[Saved data entries]
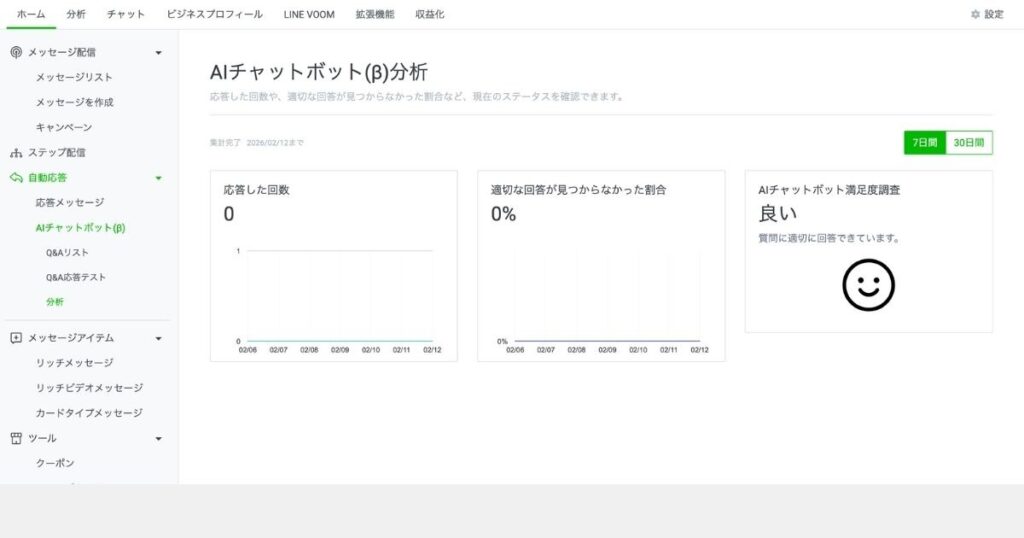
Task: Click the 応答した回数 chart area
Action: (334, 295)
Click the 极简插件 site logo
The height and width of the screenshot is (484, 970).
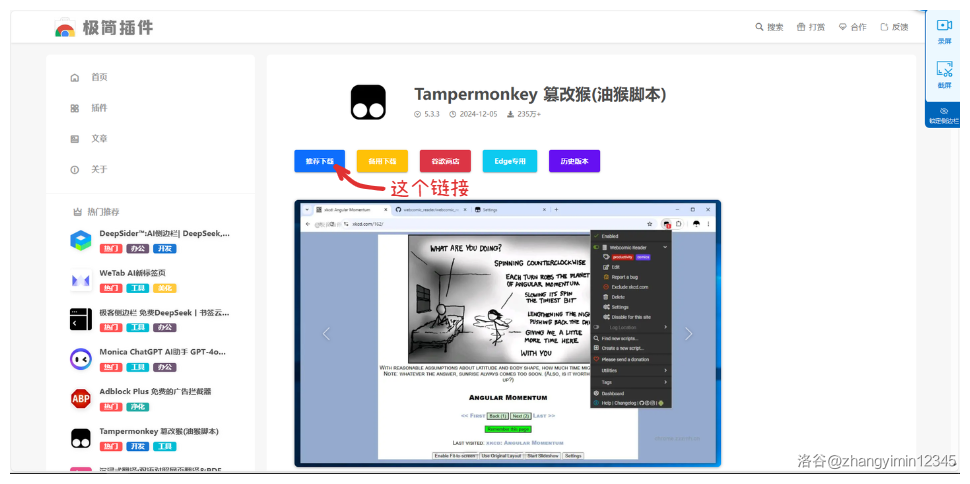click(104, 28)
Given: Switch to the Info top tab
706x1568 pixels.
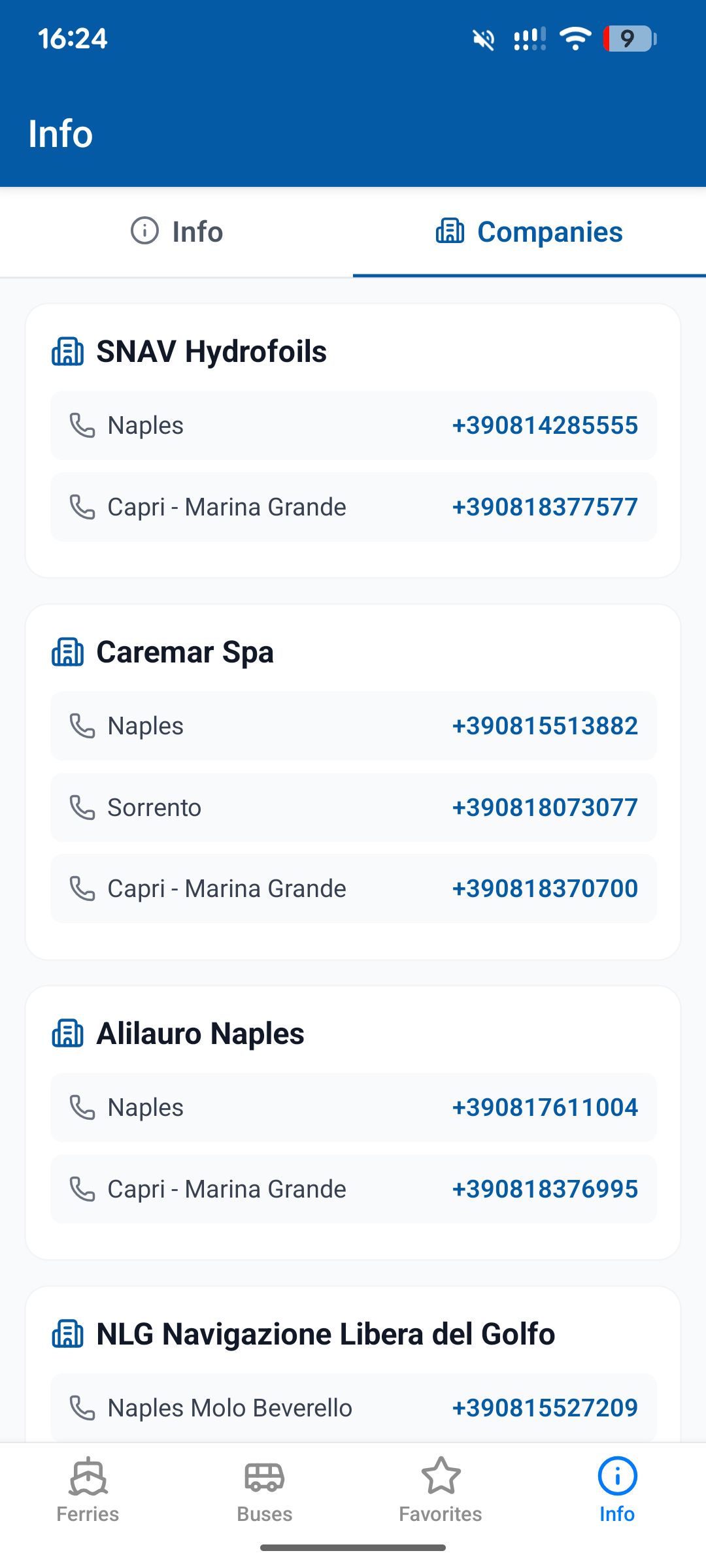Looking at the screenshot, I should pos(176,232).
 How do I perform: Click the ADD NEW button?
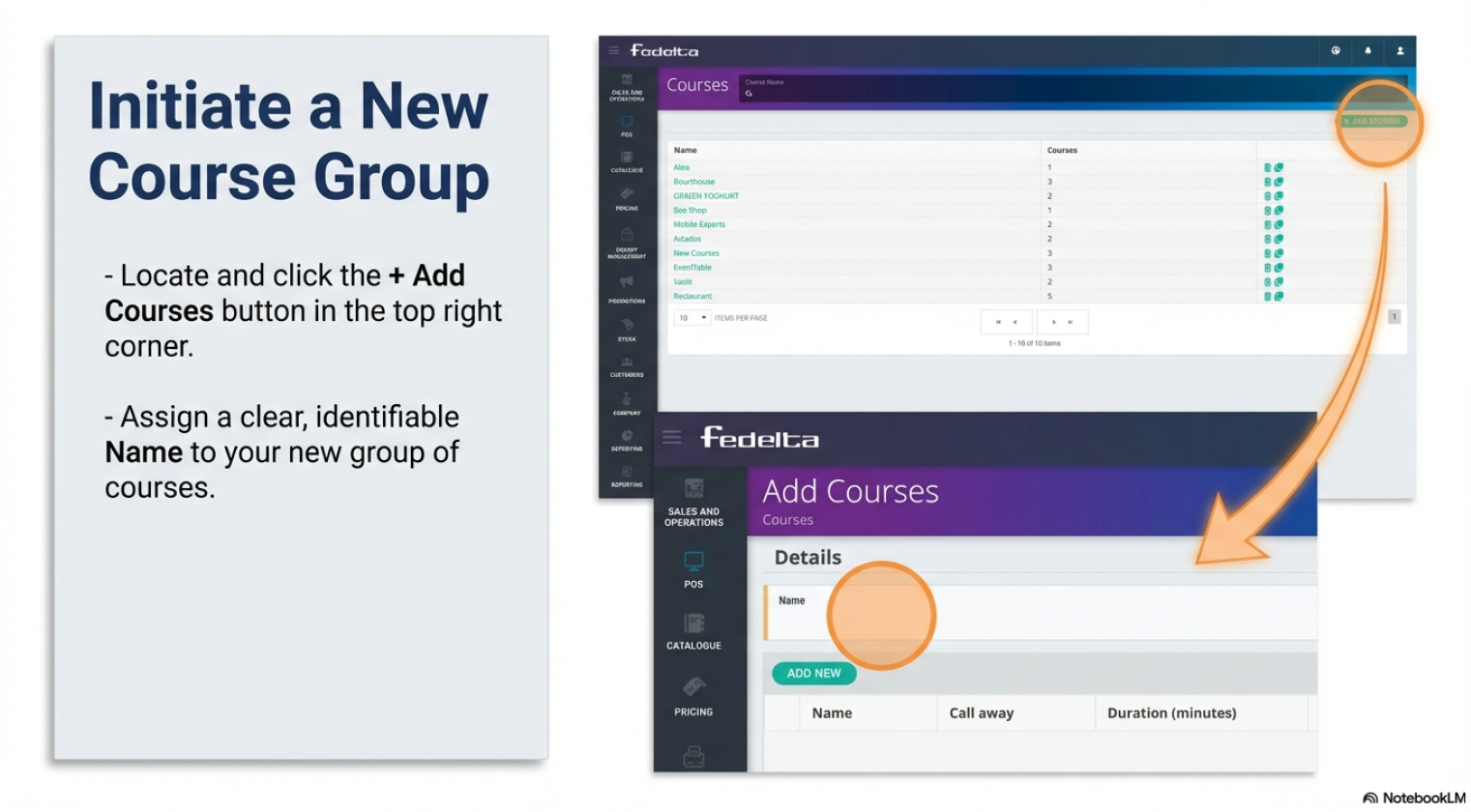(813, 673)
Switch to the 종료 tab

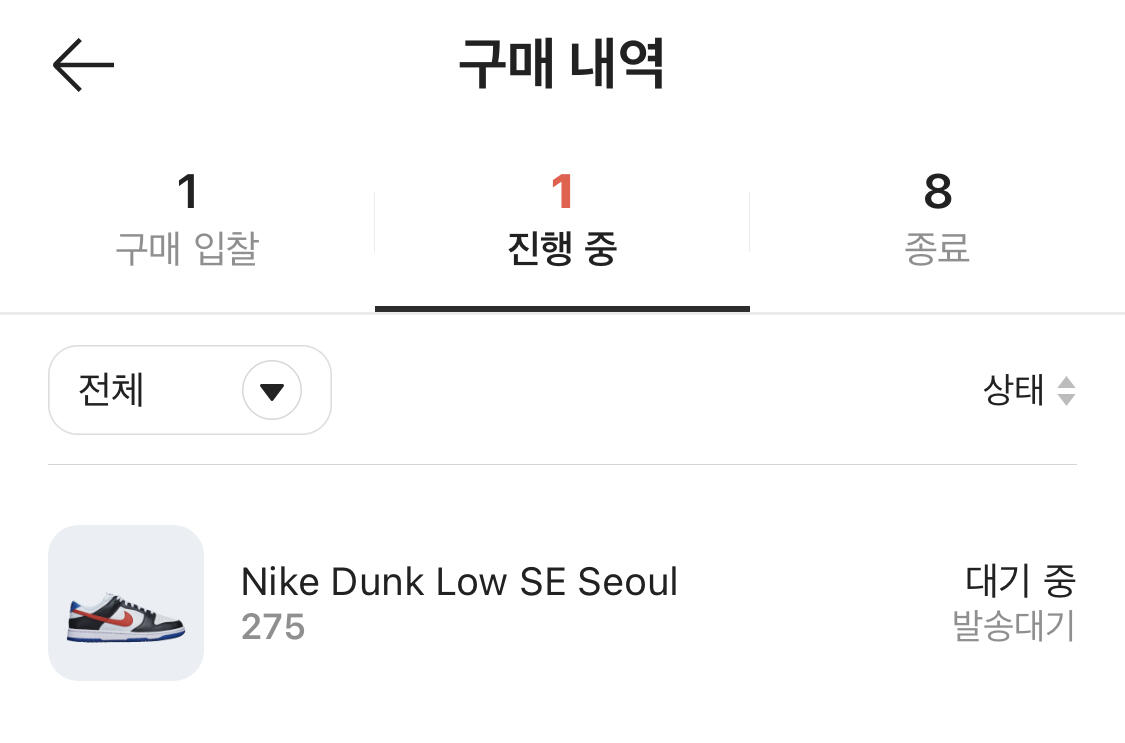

## AIM
Return each line of the records above that contains the string "Switch". Case matters.

## RESULT BELOW
Given: Switch to the Info top tab
Switch to the 종료 tab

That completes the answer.